UK patients with a rare form of lung cancer will be able to access Roche’s Alecensa without the need for prior chemotherapy before official approval is obtained, following its inclusion in the country’s Early Access to Medicines Scheme (EAMS).

The Medicines and Healthcare products Regulatory Agency has issued a positive Scientific Opinion allowing use of the drug on the scheme for first-line treatment of adults with anaplastic lymphoma kinase (ALK)-positive advanced non-small cell lung cancer (NSCLC), while it is being assessed for marketing authorisation by European regulators.
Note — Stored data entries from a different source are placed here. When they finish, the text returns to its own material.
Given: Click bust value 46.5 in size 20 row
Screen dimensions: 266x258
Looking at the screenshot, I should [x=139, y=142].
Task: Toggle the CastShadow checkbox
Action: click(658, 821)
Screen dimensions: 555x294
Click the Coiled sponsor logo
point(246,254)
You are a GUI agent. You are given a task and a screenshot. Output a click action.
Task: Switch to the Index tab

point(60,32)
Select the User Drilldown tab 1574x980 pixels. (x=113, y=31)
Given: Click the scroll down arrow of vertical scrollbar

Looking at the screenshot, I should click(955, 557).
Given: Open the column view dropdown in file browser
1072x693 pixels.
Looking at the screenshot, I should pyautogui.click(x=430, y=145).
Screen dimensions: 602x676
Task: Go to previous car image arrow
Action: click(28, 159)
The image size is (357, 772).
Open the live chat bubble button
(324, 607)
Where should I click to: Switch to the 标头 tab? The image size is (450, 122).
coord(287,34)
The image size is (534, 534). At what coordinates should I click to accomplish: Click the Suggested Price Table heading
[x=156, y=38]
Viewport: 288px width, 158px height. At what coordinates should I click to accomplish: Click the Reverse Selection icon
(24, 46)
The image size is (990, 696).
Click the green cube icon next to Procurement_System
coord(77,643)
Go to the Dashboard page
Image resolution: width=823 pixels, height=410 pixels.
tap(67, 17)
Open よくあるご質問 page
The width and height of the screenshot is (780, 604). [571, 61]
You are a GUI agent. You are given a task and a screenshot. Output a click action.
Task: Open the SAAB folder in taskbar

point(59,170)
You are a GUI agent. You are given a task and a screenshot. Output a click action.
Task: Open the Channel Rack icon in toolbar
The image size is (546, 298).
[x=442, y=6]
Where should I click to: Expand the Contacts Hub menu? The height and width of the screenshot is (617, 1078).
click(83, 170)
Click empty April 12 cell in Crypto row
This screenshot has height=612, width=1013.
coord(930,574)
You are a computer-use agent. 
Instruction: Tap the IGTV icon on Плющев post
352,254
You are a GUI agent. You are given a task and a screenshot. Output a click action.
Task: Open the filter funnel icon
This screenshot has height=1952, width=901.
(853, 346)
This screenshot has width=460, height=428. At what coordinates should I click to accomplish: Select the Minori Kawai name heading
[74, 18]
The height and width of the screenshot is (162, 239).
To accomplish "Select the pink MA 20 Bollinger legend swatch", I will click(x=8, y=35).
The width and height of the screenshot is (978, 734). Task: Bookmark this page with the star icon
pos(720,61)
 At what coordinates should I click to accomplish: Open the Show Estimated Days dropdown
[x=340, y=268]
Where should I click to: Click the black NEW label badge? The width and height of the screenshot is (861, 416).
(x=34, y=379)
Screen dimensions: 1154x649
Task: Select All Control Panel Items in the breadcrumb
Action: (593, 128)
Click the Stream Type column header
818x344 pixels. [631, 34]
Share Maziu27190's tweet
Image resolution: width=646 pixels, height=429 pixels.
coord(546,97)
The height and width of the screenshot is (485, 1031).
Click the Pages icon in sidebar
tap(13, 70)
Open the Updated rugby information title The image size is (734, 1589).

Data from the ALEX study showed that treatment naiive patients taking Alecensa (alectinib) had significantly prolonged progression free survival (PFS) when compared with the current standard of care, crizotinib, with the risk of progression/death reduced by 53 percent.

“We are delighted that we are able to make alectinib available to patients with this rare type of lung cancer in the UK via EAMS,” said Rav Seeruthun, medical director of Roche Products Ltd, commenting on the decision. “We will continue to work collaboratively and flexibly with NICE and NHS England to achieve sustained access for alectinib.”

Alecensa was approved for use within the European Union in February this year to treat adults with ALK positive NSCLC who have previously been treated with crizotinib.

Roche has previously noted that most patients with ALK-positive NSCLC develop resistance to the current standard of care within one year of treatment, and around 60 percent will develop metastases in the central nervous system, highlighting the need for new treatment options.